I've looked at a couple of these complaints by clang-tidy, and as it unfortunately often is, all of them were false positives and overzealous nitpicks. All the complaints about memcpy and memset for example, clang-tidy could easily be improved to see that these are just fine and being dogmatic about using the "new and right way" to do things is not helpful.

In practice I've found -Wall with GCC to offer a good warning level and clang-tidy to not offer a lot of constructive feedback (besides it being very slow). For more ambitious projects, it's possible to fine-tune GCC warnings.

You can also, you know, just _use_ a program and see if there are any anomalies when running it. With some discipline to code structure, many problems get hit on the first run, and extensive testing can come a lot closer to static verification than you would think. For non-real-time constrained stuff there is also valgrind and other run-time instrumentation.

[pjmlp]

Instead of ranting, you should have realized that is the default output without configuration file, which isn't that easily to provide in compiler explorer, without going through the trouble of a project template.

Naturally on a real project there would be an heavily customised static analysis tool, that would only allow a build to succeed with the feedback from the SecDevOps team, alongside feedback loop from pentesters.

We have seen how far just _use_ the program has been a thing tracking down C security issues for the last 37 years, starting with Morris Worm.

And to quote Dennis Ritchie,

> To encourage people to pay more attention to the official language rules, to detect legal but suspicious constructions, and to help find interface mismatches undetectable with simple mechanisms for separate compilation, Steve Johnson adapted his pcc compiler to produce lint [Johnson 79b], which scanned a set of files and remarked on dubious constructions.

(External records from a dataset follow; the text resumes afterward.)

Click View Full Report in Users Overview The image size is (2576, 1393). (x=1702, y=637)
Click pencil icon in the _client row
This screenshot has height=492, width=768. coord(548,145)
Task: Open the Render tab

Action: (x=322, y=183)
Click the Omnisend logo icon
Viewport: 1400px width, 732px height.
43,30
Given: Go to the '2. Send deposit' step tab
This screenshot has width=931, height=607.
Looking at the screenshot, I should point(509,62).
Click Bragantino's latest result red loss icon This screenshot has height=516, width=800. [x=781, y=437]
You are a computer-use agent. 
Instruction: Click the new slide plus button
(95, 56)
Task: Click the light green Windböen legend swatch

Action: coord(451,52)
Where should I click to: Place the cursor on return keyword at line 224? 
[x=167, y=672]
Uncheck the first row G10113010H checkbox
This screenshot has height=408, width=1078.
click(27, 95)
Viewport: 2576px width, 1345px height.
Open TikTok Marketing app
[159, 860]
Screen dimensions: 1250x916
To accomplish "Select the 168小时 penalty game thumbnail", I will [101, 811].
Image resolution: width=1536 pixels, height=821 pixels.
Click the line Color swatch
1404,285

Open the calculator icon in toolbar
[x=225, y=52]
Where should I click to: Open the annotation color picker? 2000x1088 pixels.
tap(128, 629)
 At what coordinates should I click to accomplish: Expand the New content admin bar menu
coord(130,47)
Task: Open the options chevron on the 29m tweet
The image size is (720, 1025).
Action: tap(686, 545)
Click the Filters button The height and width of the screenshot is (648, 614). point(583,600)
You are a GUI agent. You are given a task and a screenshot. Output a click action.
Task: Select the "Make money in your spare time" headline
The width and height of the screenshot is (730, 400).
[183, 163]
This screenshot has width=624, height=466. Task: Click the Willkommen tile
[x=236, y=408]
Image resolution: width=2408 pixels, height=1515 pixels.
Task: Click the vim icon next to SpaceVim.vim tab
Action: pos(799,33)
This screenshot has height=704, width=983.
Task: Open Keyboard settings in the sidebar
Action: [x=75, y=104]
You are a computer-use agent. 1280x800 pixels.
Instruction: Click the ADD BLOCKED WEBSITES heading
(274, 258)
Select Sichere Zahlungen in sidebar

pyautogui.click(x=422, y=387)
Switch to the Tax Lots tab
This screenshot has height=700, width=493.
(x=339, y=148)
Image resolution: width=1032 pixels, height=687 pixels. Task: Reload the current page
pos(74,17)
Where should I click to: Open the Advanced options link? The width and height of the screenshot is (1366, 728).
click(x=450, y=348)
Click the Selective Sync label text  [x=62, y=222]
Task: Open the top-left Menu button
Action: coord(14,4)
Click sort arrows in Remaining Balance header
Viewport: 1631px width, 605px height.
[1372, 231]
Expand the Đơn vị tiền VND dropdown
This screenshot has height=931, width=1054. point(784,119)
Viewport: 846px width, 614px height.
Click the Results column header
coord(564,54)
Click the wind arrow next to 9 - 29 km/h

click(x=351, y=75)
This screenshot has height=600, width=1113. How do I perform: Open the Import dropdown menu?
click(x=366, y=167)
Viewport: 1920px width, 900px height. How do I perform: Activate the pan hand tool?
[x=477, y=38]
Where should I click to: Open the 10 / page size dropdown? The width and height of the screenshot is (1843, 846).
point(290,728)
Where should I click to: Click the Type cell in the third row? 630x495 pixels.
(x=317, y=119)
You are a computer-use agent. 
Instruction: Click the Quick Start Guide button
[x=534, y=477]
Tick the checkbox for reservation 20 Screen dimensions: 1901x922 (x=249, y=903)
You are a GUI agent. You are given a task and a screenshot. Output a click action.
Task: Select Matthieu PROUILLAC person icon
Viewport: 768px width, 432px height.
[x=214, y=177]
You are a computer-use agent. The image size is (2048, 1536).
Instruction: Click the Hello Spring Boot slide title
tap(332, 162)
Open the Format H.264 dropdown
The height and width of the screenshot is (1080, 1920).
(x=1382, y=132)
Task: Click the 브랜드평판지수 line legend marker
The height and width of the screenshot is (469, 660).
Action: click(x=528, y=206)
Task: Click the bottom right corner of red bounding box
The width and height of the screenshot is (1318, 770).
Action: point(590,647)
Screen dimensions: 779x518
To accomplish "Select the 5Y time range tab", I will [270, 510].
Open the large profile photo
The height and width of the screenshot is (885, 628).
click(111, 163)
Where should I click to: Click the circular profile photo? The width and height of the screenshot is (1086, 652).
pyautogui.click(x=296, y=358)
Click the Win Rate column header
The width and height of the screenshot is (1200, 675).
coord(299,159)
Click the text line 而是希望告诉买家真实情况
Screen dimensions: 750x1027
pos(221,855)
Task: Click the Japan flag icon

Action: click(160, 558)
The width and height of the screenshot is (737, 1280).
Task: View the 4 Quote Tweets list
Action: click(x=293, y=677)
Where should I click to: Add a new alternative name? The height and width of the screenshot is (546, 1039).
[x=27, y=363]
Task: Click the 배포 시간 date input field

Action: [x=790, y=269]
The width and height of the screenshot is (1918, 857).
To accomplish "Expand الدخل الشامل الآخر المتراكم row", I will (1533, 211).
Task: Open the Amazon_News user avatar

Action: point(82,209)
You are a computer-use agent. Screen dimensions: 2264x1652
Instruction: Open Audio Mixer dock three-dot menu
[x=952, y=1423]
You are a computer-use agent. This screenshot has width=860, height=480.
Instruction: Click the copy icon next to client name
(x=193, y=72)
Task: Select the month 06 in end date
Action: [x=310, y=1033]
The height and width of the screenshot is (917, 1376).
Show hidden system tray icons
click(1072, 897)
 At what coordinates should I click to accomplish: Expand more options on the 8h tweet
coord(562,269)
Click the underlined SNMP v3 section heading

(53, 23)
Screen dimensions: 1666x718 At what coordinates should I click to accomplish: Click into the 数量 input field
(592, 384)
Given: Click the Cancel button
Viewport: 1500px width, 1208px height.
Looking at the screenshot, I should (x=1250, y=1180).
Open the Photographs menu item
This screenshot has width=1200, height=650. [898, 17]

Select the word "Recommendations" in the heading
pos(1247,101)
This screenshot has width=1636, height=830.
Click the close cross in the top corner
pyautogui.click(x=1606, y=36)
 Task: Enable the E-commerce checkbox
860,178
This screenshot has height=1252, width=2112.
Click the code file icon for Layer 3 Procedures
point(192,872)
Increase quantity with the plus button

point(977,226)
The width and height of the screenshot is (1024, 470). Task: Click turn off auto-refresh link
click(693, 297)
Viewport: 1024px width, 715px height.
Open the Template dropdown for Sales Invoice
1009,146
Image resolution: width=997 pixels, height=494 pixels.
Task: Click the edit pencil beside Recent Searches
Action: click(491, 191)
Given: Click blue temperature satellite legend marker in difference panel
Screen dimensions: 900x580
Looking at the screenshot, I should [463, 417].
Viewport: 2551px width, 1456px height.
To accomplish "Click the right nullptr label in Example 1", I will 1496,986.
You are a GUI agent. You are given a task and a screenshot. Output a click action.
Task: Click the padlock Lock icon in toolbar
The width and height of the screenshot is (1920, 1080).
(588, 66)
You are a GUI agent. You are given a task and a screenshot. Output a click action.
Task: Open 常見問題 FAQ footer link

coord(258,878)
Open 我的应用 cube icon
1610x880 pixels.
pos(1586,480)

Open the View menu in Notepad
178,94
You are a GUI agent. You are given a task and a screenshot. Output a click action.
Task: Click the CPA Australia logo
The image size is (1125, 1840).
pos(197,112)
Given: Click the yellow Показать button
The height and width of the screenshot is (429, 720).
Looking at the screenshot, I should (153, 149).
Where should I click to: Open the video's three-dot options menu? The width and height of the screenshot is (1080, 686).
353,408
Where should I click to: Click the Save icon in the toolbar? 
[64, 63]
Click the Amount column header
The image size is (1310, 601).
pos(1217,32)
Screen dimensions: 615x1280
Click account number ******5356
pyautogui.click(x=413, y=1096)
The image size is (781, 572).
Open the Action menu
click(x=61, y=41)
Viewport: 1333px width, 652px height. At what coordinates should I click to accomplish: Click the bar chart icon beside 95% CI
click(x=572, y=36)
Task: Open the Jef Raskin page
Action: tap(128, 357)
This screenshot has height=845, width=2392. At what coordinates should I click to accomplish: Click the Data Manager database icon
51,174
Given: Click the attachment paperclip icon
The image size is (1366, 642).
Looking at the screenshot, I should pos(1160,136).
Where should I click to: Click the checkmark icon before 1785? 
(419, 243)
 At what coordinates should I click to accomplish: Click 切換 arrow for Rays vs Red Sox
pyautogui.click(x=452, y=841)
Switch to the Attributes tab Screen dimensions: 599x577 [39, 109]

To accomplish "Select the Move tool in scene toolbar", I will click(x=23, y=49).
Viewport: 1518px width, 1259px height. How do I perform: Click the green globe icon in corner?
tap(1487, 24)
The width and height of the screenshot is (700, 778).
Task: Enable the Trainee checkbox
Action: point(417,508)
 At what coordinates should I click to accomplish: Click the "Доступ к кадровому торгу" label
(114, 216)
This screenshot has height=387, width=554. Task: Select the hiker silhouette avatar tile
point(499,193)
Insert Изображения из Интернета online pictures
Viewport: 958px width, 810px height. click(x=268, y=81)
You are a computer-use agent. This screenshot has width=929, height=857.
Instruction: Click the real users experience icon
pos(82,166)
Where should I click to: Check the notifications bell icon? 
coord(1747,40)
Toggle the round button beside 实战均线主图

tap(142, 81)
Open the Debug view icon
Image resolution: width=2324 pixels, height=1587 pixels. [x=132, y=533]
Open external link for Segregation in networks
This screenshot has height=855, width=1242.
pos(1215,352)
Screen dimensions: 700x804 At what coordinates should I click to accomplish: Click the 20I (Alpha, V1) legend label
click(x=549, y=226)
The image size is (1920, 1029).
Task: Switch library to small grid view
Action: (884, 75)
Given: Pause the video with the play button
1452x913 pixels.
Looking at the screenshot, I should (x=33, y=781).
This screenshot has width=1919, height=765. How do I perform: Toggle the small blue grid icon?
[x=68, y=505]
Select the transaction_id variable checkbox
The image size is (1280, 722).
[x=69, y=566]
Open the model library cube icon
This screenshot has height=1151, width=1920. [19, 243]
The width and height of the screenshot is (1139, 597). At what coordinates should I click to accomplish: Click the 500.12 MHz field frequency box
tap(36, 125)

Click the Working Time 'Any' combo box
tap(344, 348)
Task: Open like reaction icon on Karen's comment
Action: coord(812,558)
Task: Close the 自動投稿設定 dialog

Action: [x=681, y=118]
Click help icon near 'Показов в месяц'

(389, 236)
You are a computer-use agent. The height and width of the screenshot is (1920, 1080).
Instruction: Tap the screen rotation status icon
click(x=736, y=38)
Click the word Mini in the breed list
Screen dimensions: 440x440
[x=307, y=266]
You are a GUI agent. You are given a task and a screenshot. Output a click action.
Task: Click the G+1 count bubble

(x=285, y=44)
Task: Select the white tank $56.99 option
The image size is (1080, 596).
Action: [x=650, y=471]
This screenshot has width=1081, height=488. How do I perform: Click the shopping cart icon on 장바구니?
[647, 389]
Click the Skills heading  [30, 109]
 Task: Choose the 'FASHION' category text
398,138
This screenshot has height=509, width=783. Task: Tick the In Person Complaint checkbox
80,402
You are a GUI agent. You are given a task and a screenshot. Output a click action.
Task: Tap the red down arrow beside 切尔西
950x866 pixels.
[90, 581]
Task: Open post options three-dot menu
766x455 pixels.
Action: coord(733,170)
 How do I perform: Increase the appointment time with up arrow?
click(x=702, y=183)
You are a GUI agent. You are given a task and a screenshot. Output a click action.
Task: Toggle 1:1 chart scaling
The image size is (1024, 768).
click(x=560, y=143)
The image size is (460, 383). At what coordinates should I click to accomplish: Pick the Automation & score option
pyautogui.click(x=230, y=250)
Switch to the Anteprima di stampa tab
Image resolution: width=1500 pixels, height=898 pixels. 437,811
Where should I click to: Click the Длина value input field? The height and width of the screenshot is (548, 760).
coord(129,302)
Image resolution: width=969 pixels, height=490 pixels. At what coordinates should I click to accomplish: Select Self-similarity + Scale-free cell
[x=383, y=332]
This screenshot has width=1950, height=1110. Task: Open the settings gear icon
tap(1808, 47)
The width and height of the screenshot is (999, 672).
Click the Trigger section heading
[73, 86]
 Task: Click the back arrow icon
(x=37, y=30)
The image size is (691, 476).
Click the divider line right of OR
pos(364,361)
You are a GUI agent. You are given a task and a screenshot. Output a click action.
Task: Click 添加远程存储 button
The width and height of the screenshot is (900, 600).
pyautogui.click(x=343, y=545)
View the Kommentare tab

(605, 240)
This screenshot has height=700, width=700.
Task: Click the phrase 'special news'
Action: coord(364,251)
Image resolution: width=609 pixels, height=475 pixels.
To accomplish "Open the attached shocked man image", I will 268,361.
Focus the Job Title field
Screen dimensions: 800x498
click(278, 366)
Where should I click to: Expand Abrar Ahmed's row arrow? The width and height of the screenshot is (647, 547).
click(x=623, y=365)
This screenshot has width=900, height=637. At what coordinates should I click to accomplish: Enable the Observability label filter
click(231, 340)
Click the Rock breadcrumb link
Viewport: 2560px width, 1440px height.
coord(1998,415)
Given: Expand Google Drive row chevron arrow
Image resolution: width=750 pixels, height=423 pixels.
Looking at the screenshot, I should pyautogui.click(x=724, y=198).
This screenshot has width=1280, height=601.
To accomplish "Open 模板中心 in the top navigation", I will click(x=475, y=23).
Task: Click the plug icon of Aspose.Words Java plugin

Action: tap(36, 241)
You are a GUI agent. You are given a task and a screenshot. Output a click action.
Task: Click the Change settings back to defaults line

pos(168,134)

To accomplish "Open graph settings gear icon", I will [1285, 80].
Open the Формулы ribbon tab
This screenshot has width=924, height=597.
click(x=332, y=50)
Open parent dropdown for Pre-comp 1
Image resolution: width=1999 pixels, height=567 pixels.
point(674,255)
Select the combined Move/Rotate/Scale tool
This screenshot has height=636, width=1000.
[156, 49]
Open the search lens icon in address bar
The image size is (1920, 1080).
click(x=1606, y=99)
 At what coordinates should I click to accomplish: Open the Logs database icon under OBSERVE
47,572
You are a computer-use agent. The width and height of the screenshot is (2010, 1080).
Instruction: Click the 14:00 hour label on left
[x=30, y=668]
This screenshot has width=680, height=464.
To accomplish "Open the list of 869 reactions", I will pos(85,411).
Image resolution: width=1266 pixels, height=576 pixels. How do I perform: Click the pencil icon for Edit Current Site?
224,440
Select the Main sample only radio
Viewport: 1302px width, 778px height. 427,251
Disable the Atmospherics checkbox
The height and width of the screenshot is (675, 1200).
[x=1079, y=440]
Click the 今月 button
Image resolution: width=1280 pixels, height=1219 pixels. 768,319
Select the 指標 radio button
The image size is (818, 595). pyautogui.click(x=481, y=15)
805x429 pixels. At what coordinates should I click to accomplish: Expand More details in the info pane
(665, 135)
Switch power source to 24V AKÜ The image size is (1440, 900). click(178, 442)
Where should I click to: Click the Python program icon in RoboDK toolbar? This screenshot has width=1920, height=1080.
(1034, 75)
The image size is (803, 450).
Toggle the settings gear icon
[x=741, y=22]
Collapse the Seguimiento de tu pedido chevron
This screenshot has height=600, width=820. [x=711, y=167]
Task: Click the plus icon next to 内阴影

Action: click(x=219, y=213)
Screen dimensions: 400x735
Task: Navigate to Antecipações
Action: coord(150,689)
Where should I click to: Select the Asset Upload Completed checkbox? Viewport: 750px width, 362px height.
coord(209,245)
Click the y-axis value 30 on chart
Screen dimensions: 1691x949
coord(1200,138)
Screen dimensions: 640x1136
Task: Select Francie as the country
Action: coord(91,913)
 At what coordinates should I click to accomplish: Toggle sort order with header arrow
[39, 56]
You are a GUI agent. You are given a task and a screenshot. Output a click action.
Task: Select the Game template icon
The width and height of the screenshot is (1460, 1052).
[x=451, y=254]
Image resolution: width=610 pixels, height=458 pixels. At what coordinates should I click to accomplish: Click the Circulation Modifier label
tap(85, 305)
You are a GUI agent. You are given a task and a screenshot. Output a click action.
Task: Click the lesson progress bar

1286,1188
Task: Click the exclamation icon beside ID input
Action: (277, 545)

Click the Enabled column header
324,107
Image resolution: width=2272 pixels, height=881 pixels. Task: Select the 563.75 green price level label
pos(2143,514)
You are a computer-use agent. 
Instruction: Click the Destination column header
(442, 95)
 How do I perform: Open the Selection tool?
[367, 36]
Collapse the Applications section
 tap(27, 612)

-- https://www.nokia.com/bell-labs/about/dennis-m-ritchie/chist...

[jstimpfle]

Instead of ranting and showing a huge warnings output to make a point fitting your agenda, you could have just disabled the false positives yourself (like I did, by the way) and you would have seen that that vastly reduces the warnings.

Oh, and to disprove your other claim, here is a link to the godbolt with added clang-tidy flag: https://godbolt.org/z/G31Ws8aa1 . This has the clang-tidy invocation changed to disable a single warning category : --checks='-clang-analyzer-security.insecureAPI.DeprecatedOrUnsafeBufferHandling' . Running with that, there remains only a single warning. Which is probably a false positive as well.

If there are real concerns about this code, show them. I'm not saying there can't be any. But it doesn't help your credibility if you continue arguing your claims with evidence that is easily disproved. I have nothing against tooling that actually improve the situation. Btw. that `lint` from almost 50 years ago that you're referencing is probably easily covered by `-Wall` or `-Wextra` alone. I was also mentioning valgrind.

Bottom line, you're vastly exaggerating the gravity of the memory bugs inflicted upon us by memory-unsafe languages, compared to other bugs which exist too. (Maybe I like the term memory-dangerous better).

[pjmlp]

Were they false positives though?

How come "which isn't that easily to provide in compiler explorer, " suddenly becomes me telling that was impossible?

If you enjoy typing a endless list of clang-tidy flags on a tiny text box, well fun is on the user.

The first concern is that some parts of the industry keep reaching to C when there are better alternatives, even the language authors have moved on to creating better languages.

[jstimpfle]

> Were they false positives though?

I've looked at them -- not all of them but all that I've looked at were the same kind recommending memcpy_s instead of memcpy, and were ridiculously easily to classify as false positives. So yes.

> How come "which isn't that easily to provide in compiler explorer, " suddenly becomes me telling that was impossible?

You claimed it wasn't easy but it is easy. VERY easy. It's one flag to disprove your point. Be honest.

> The first concern is that some parts of the industry keep reaching to C when there are better alternatives, even the language authors have moved on to creating better languages.

Many still enjoy it, are productive, and are creating infrastructure for billions of people to use. Let's keep things in relation.

[paulf38]

I always assume that anyone that says that something is a false positive without providing any rigorous proof has confirmation bias and are sadly deluding themselves about their ability and the correctness of their code.

[jstimpfle]

I said "probably" because the other messages from clang-tidy were so low quality obvious false positives too, a waste of time. I've already given the remaining warning a look and the code seemed fine to me. I didn't follow the whole massive linter output. Did you?